PROBLEM: Please set down, with no changes, every line of the material below from the one containing "Instruction: Switch to the Structure tab" through the end. Skip the pictures.

──────── RECORDS TO USE

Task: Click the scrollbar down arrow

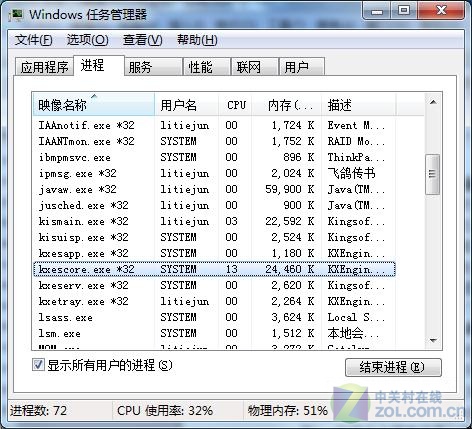Action: point(433,340)
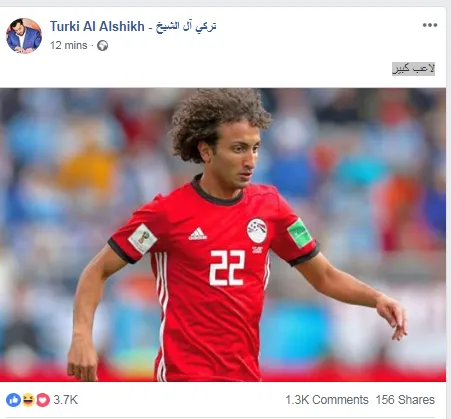Image resolution: width=451 pixels, height=419 pixels.
Task: Click the blue Like reaction icon
Action: 13,400
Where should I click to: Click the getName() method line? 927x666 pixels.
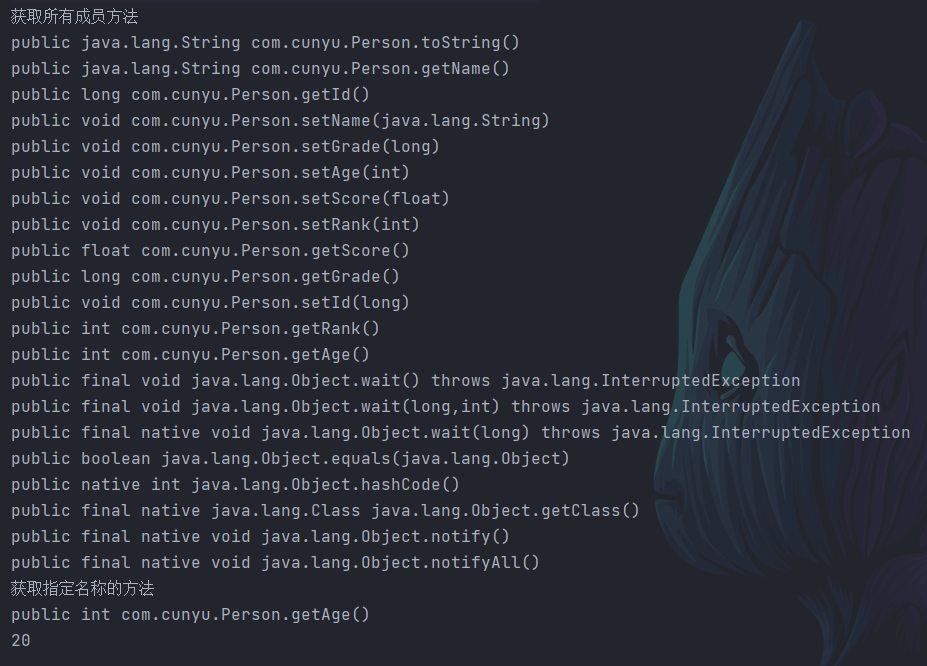(x=260, y=69)
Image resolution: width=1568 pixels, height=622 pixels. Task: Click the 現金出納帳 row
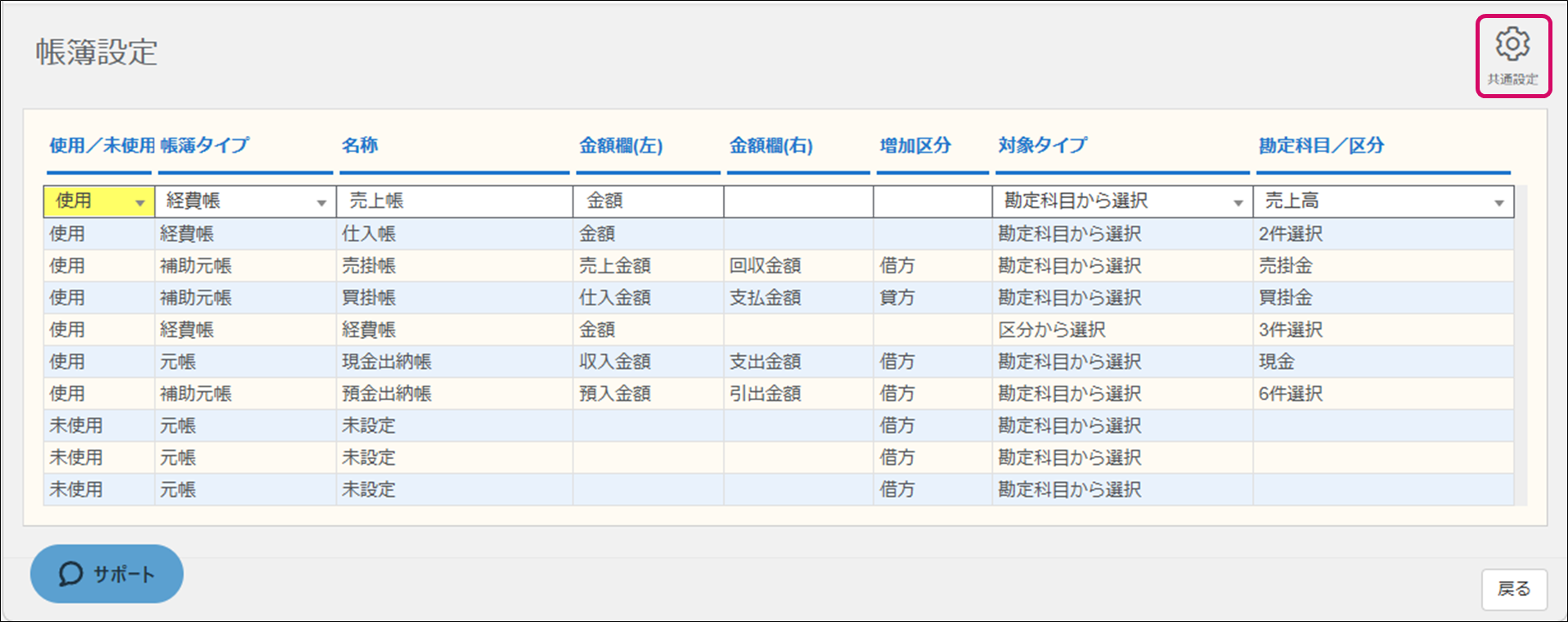click(386, 362)
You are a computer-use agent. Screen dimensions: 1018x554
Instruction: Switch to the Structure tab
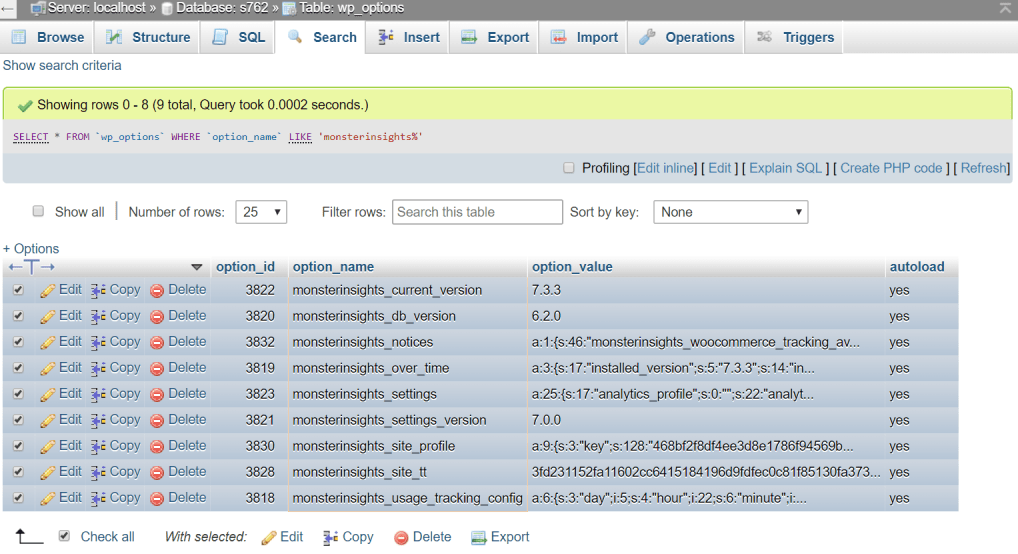(148, 37)
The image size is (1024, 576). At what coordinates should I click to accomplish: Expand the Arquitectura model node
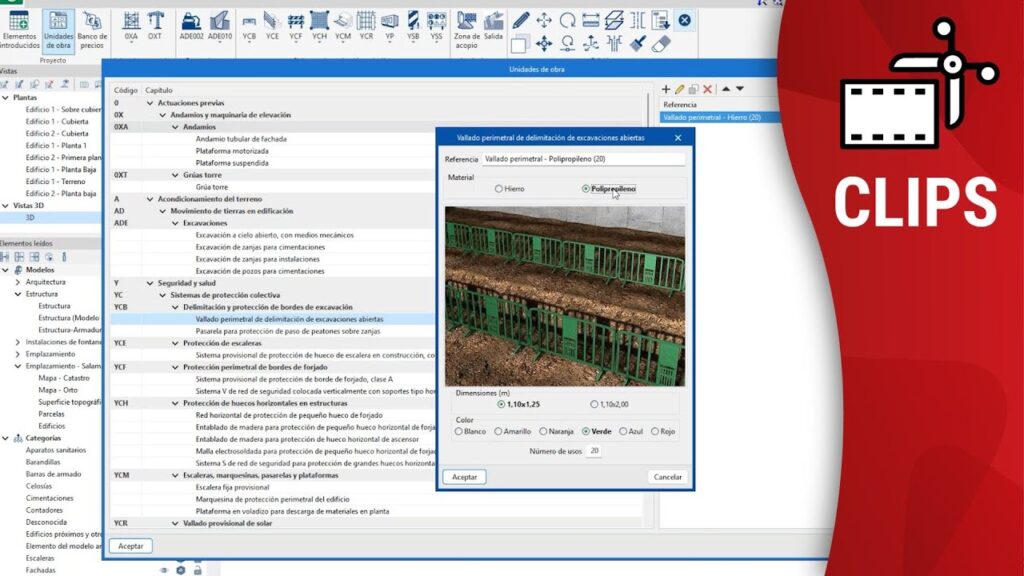pyautogui.click(x=16, y=282)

────────────────

YOUR SOLUTION:
Instruction: Switch to the Structure tab
(148, 37)
The image size is (1024, 576). At what coordinates should I click to accomplish: Expand the Arquitectura model node
pyautogui.click(x=16, y=282)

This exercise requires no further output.